Dataset —
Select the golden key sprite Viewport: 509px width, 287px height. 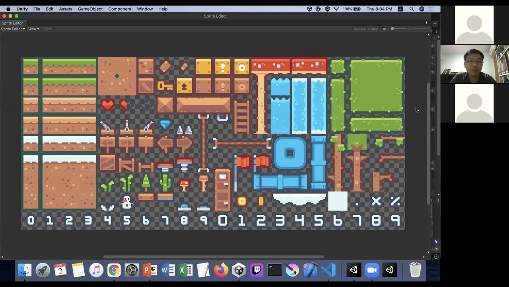165,86
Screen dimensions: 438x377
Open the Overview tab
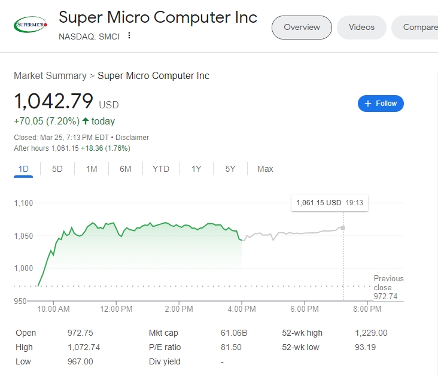click(302, 27)
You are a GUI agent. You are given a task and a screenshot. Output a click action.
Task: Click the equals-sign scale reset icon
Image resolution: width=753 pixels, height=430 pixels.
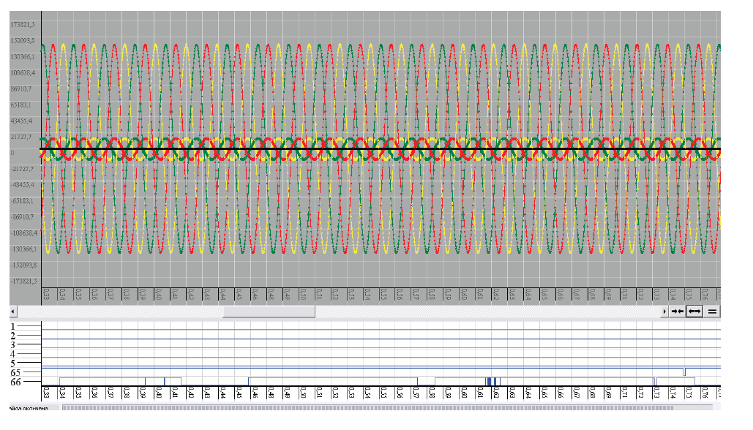(712, 312)
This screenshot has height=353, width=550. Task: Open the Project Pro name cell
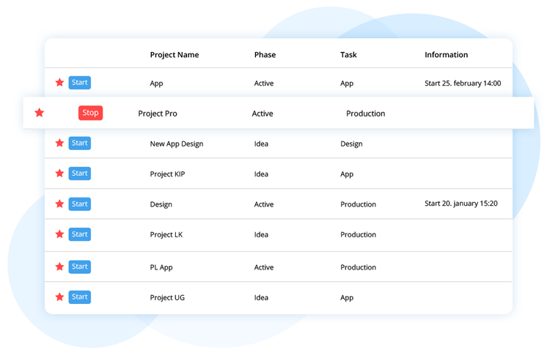[x=158, y=114]
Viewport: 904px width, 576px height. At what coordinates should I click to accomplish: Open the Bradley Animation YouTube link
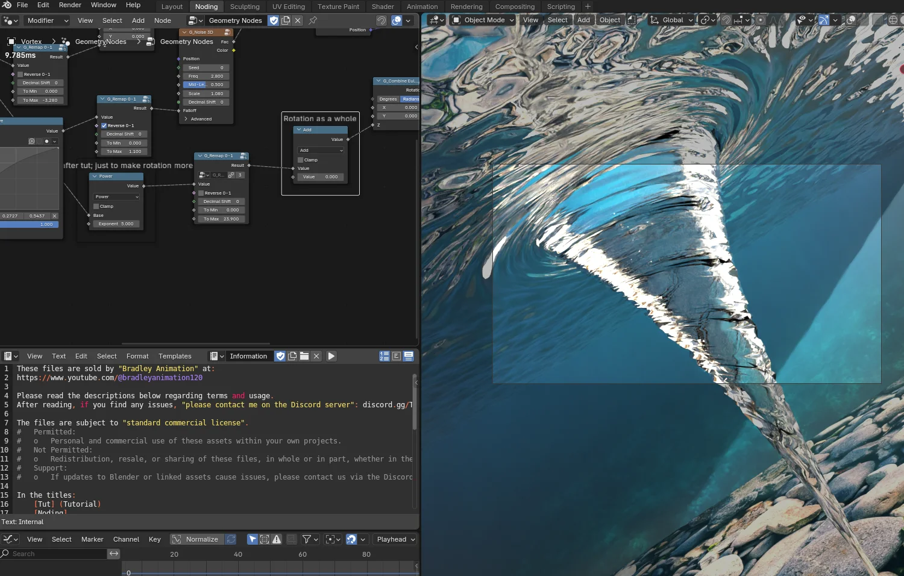point(110,378)
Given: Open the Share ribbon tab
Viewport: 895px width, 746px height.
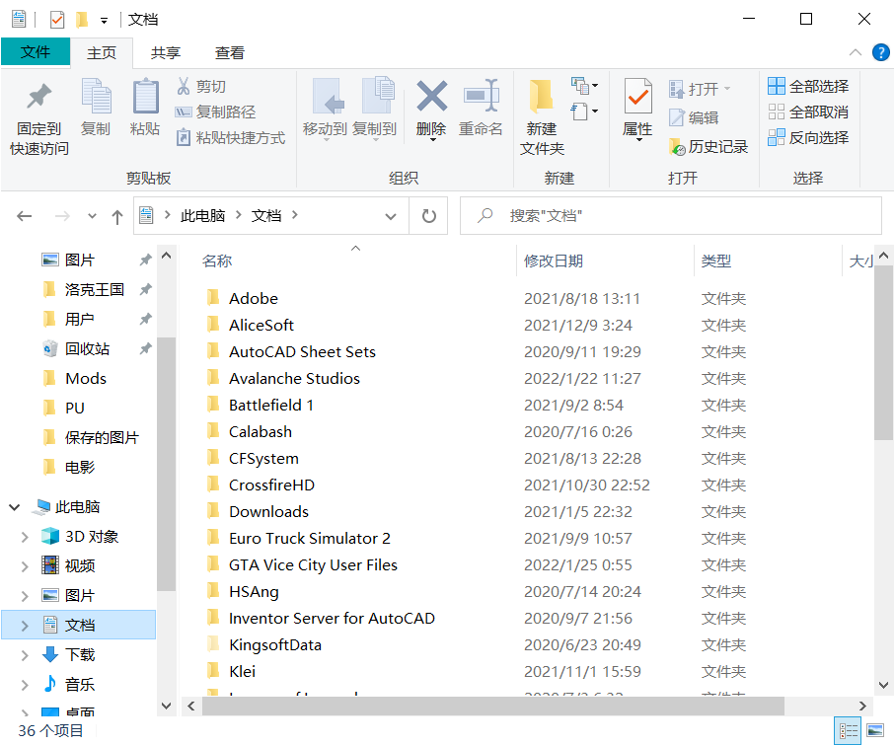Looking at the screenshot, I should (166, 53).
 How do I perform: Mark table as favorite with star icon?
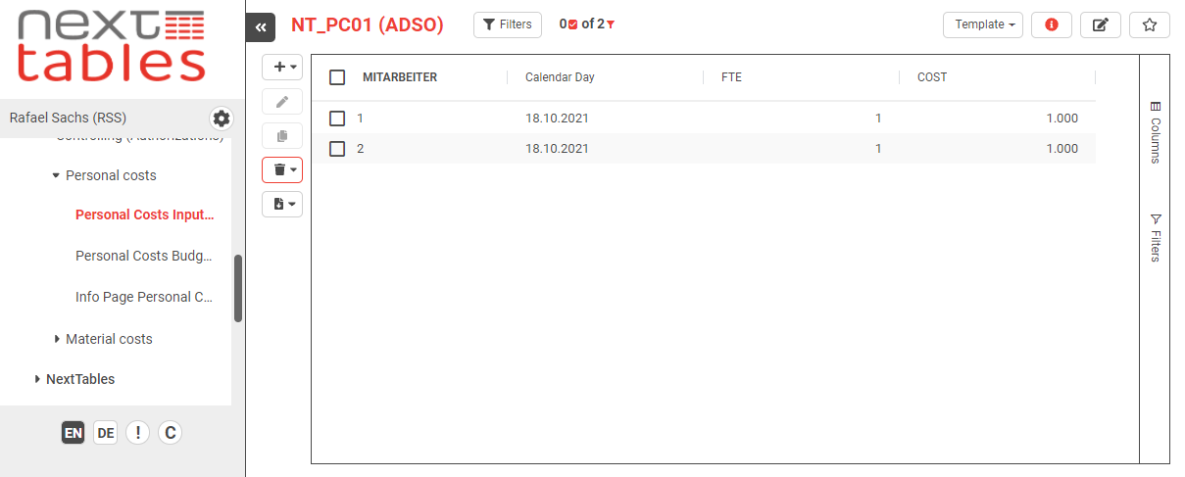coord(1150,24)
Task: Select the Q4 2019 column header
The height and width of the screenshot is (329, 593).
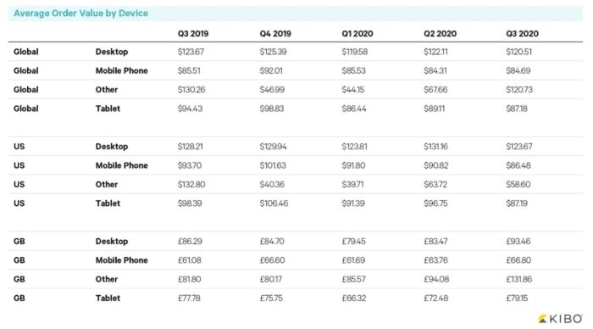Action: (275, 34)
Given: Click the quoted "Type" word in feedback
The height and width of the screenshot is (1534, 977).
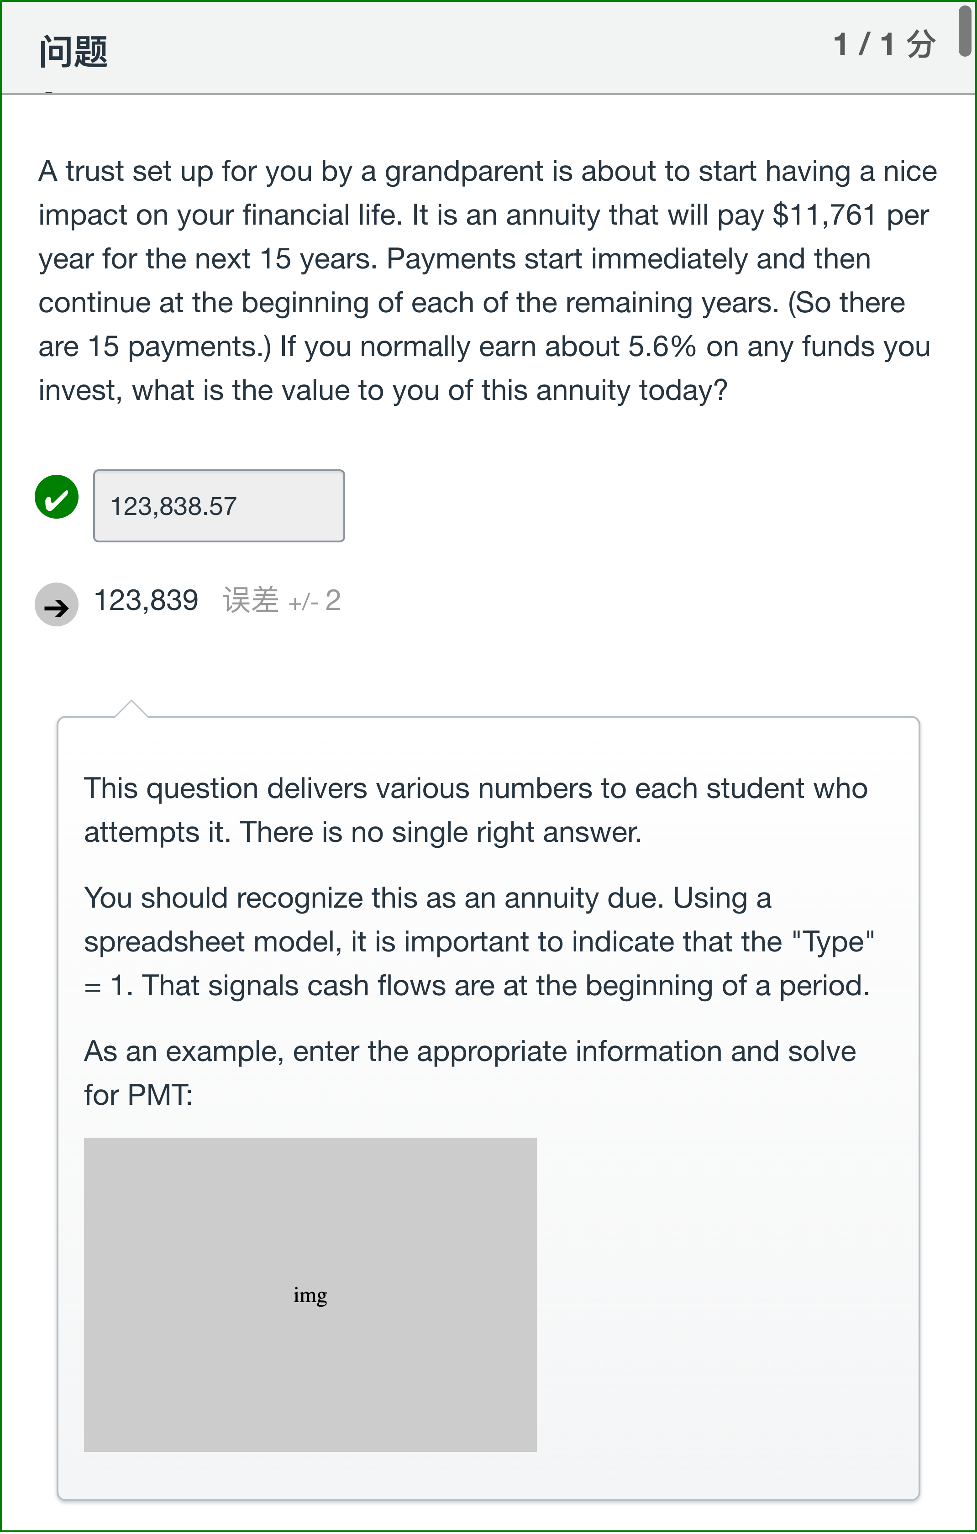Looking at the screenshot, I should tap(833, 942).
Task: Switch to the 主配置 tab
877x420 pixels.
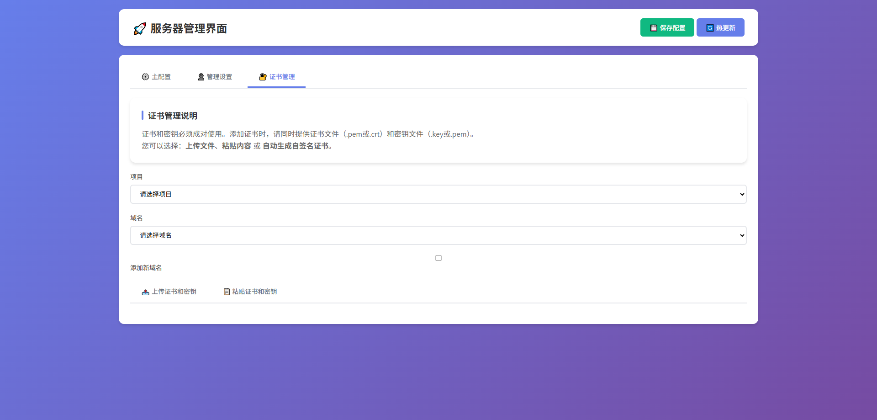Action: (x=156, y=77)
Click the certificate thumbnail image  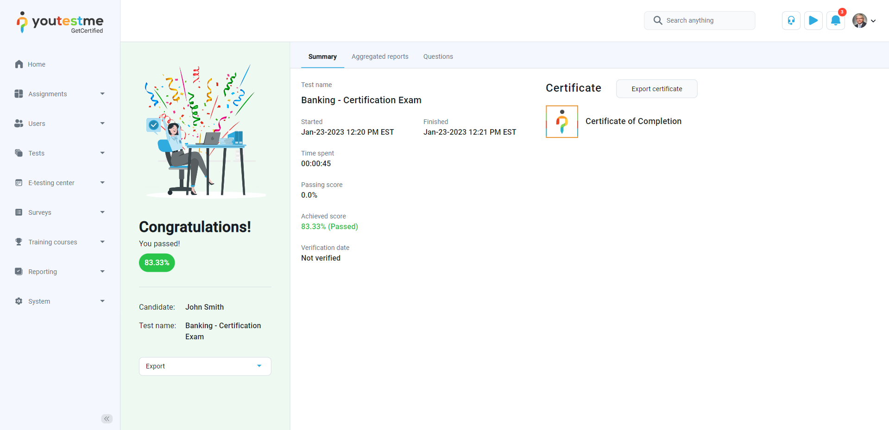coord(562,122)
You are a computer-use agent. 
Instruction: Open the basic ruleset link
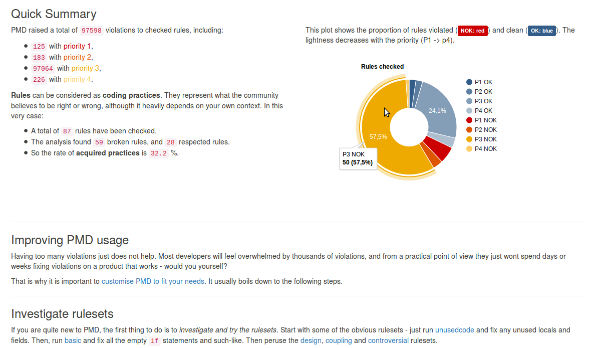click(x=73, y=341)
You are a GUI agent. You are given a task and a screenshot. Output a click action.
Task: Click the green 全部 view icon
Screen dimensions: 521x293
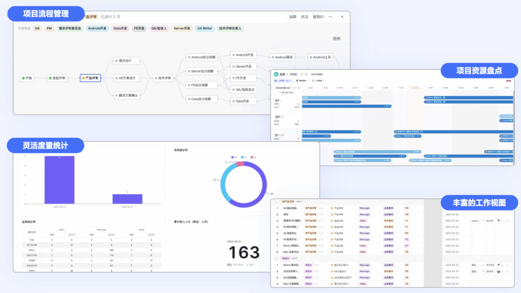point(276,74)
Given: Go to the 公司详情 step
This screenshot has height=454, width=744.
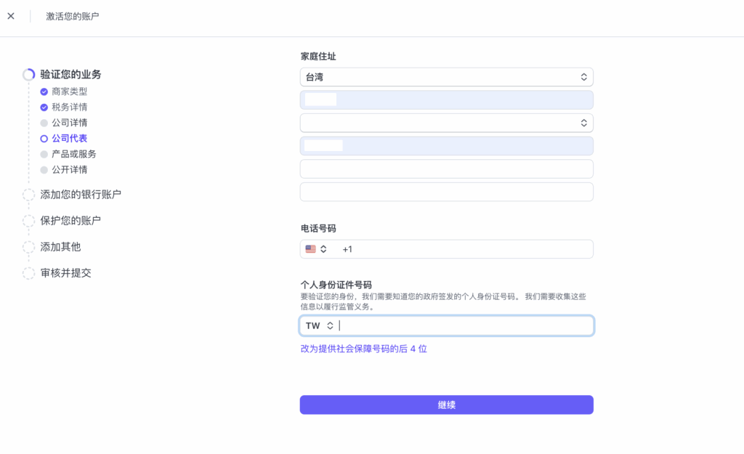Looking at the screenshot, I should (x=69, y=123).
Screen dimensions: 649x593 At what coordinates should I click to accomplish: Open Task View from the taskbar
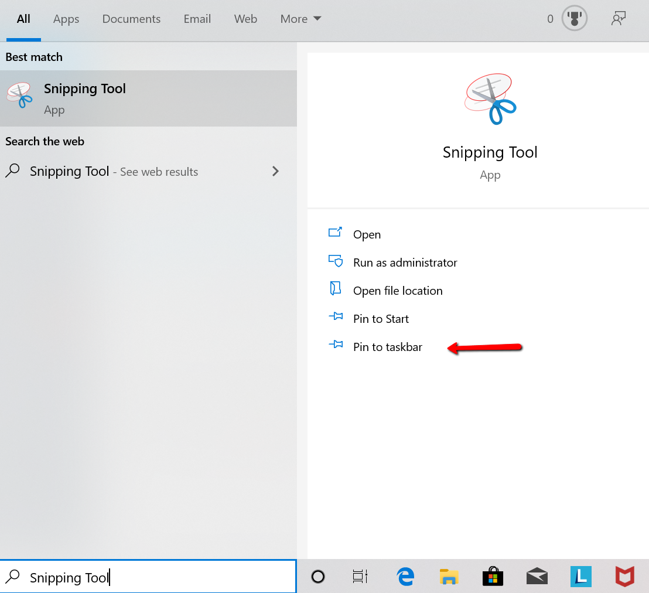point(360,577)
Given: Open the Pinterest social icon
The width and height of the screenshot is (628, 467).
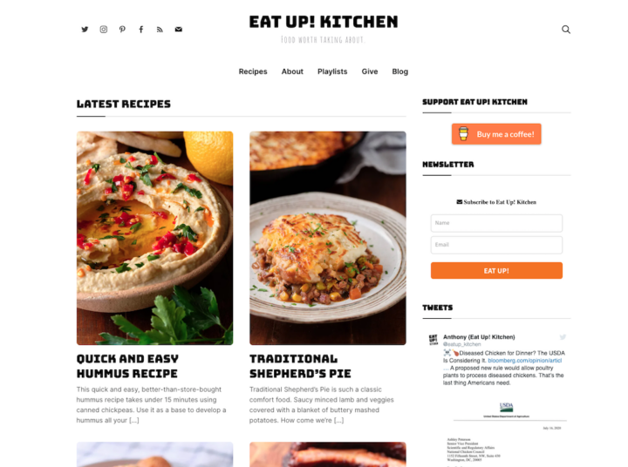Looking at the screenshot, I should click(122, 30).
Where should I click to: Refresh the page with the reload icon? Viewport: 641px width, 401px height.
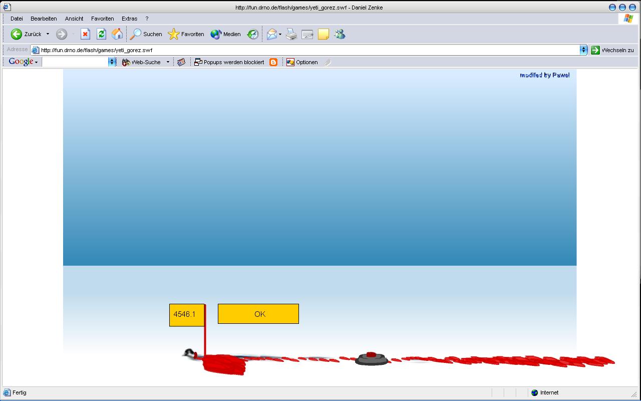click(101, 34)
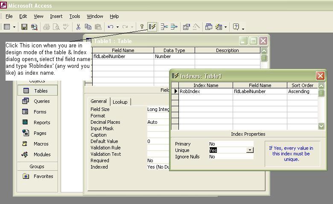The height and width of the screenshot is (204, 333).
Task: Open the Reports objects section
Action: coord(42,122)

Work request — Skip the pictures. Please copy exactly the lines from the one with "Given: Go to the 公司详情 step" through the final line of the material above, both ends included.

Solution to the problem —
Given: Go to the 公司详情 step
This screenshot has height=454, width=744.
Looking at the screenshot, I should (x=69, y=123).
Screen dimensions: 649x593 At what coordinates should I click to accomplish: Open Task View from the taskbar
point(360,577)
Given: Open the Pinterest social icon
The width and height of the screenshot is (628, 467).
Looking at the screenshot, I should click(122, 30).
Where should I click to: Refresh the page with the reload icon? Viewport: 641px width, 401px height.
click(101, 34)
The height and width of the screenshot is (204, 333).
Task: Open the Reports objects section
Action: coord(42,122)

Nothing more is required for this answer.